In 1918, archaeologists discovered some of the first specimens of Homo erectus, known as Peking Man, in the fossil-rich Zhoukoudian cave system near Beijing. Until recently, it was believed that the extinct hominid species, characterized by its upright stance and robust build, inhabited the area between 250,000 and 500,000 years ago, after the end of a glacial period that had significantly cooled northern China’s climate. But in 2009, new research revealed that Peking Man was much older, raising questions about how these primitive cave dwellers weathered the cold some 700,000 years ago.
Now, a team of scientists led by Chen Shen of the Royal Ontario Museum has reexamined artifacts found on the site and concluded that this particular Homo erectus group probably learned to survive by crafting sophisticated tools. “The new study suggests that Peking Man lithic [stone] technology was not simple as previously thought,” Shen and his colleagues wrote in an abstract to their recent paper, presented at a Society for American Archaeology conference in early April. “The micro-wear evidence indicates many typed tools were made for specific tasks related to processing animal substances.”
More specifically, Peking Man may have fashioned stone-tipped spears and used them to kill and butcher animals.
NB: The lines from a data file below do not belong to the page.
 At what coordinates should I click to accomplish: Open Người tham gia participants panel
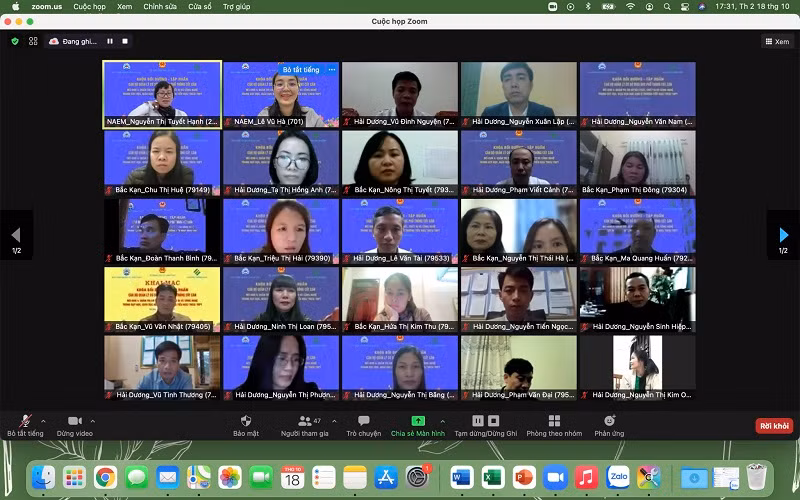pyautogui.click(x=304, y=423)
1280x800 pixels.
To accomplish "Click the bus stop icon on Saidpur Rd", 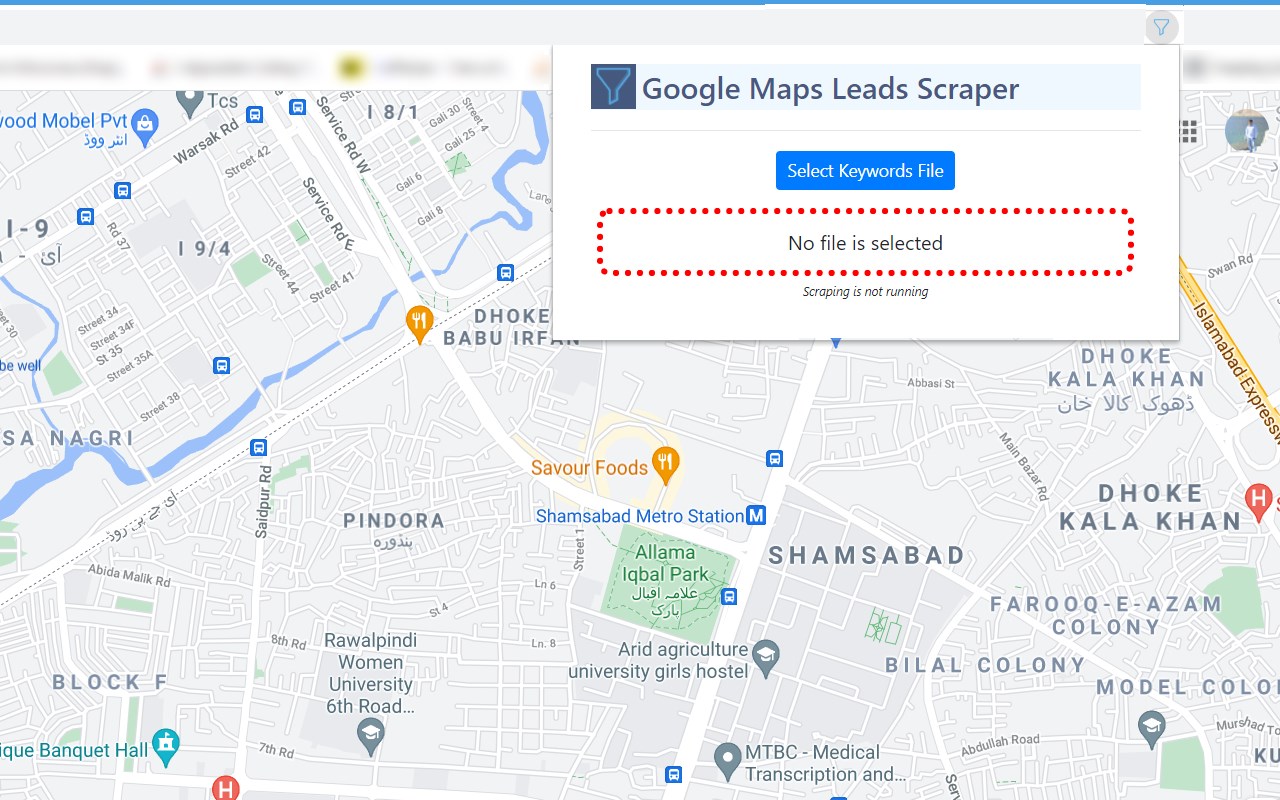I will (x=259, y=448).
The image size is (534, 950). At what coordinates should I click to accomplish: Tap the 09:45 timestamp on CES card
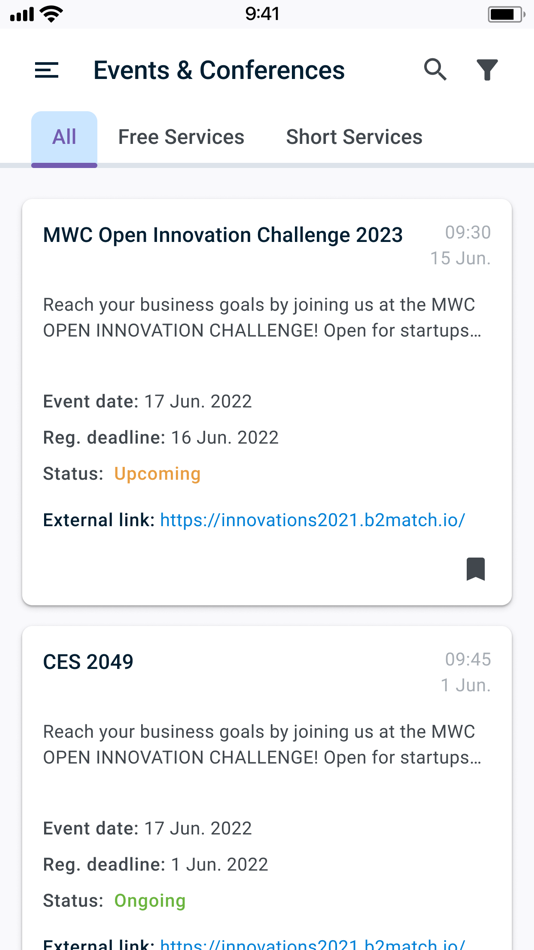tap(468, 659)
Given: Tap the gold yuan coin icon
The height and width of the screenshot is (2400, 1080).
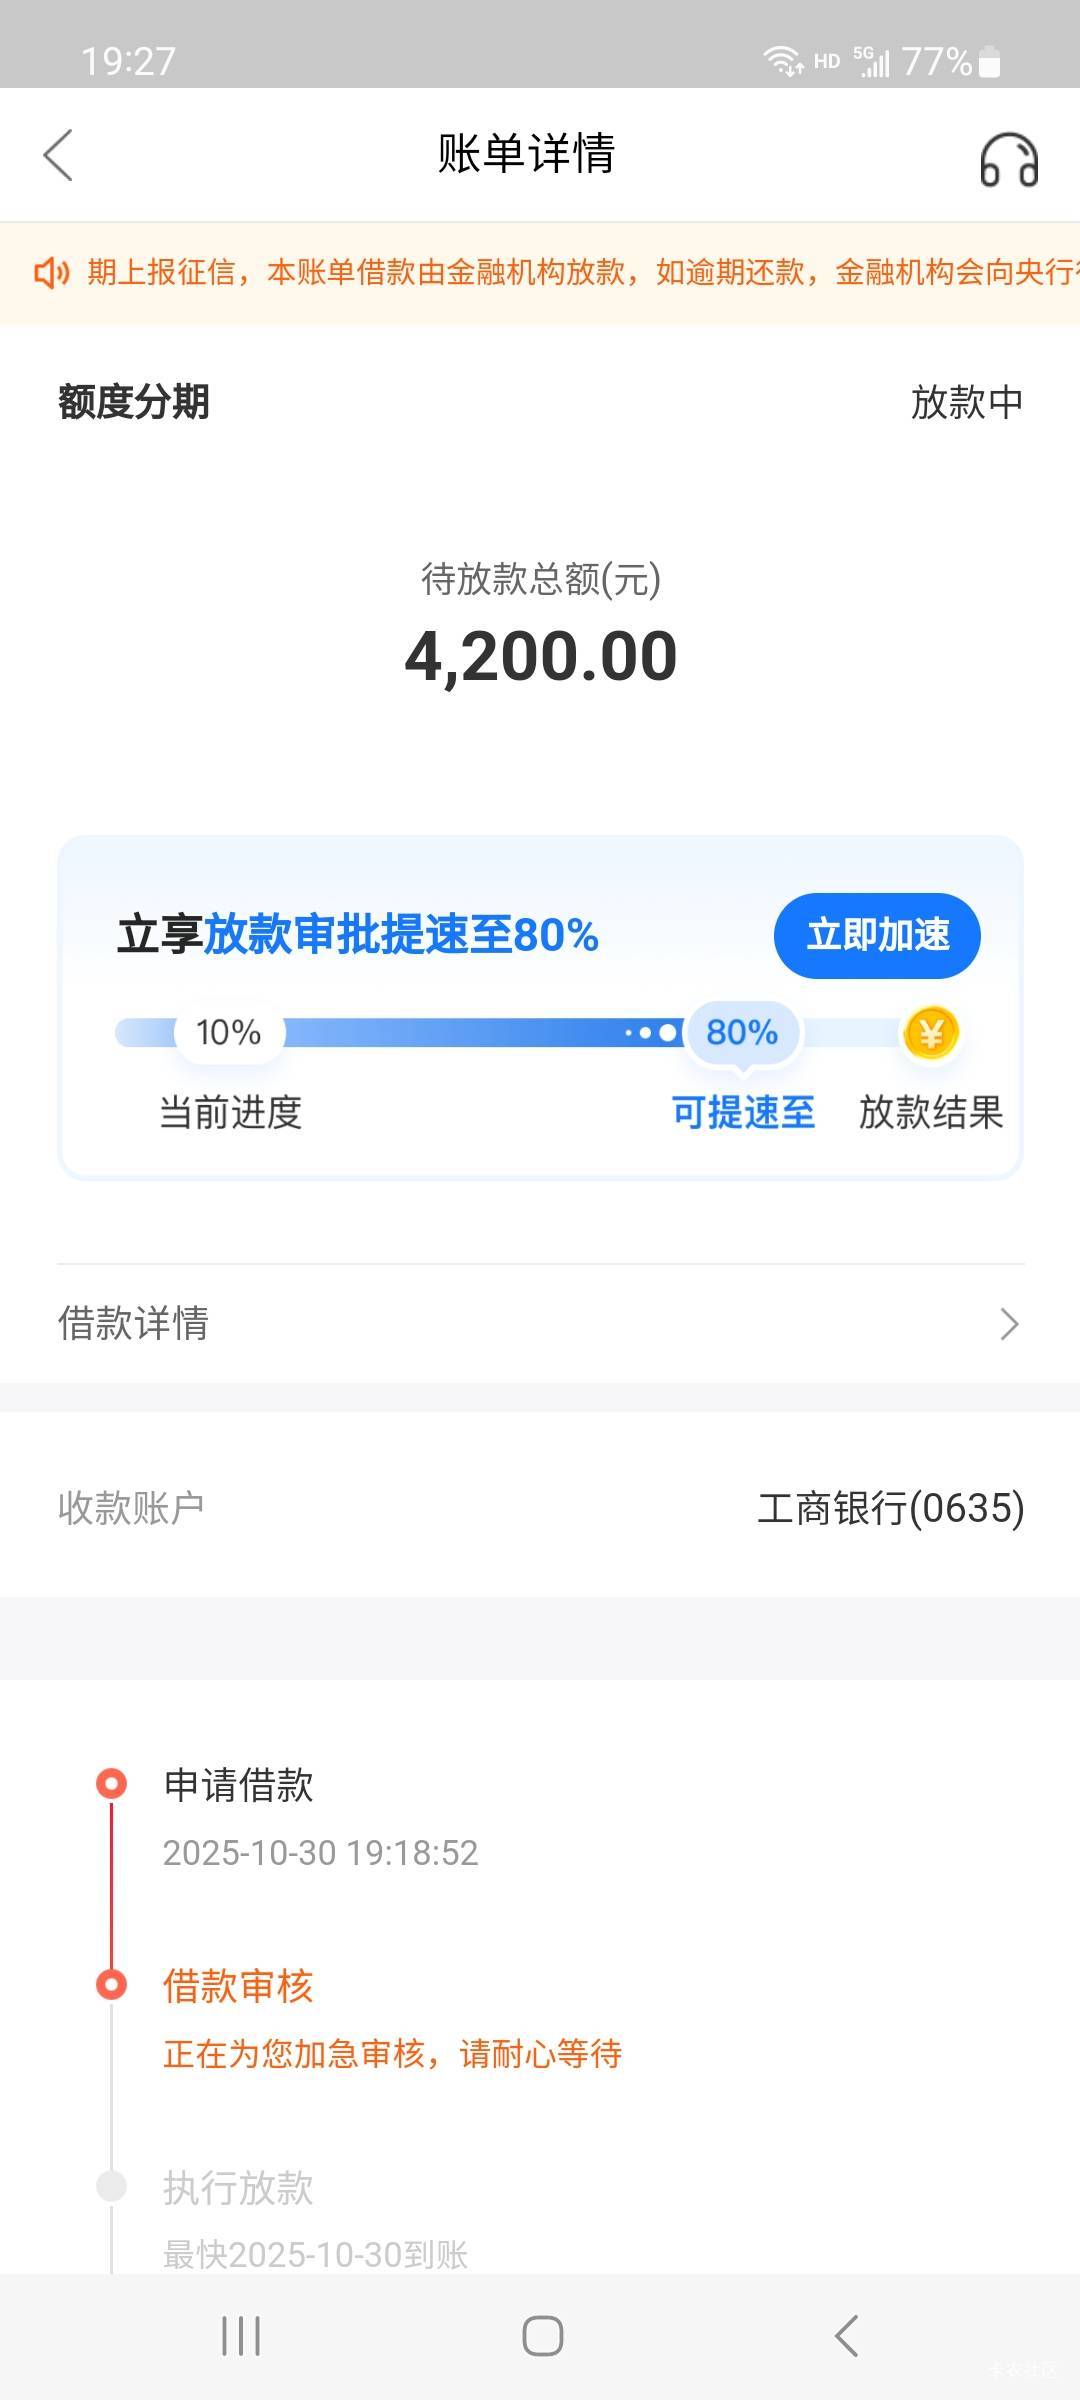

The ability to construct “composition” tools—objects made of several different materials, such as wood and sharpened rock—indicates a level of dexterity and intelligence approaching that of modern humans. It is also the earliest evidence of such activity by early hominids in China, according to the abstract. Further research may shed light on whether these primitive tools were held together by sinew, sap or other substances.
Homo sapiens also adapted to cold climates by assembling weapons for hunting animals, which provided hides and fur to make clothing as well as a valuable food source in the absence of sufficient vegetation.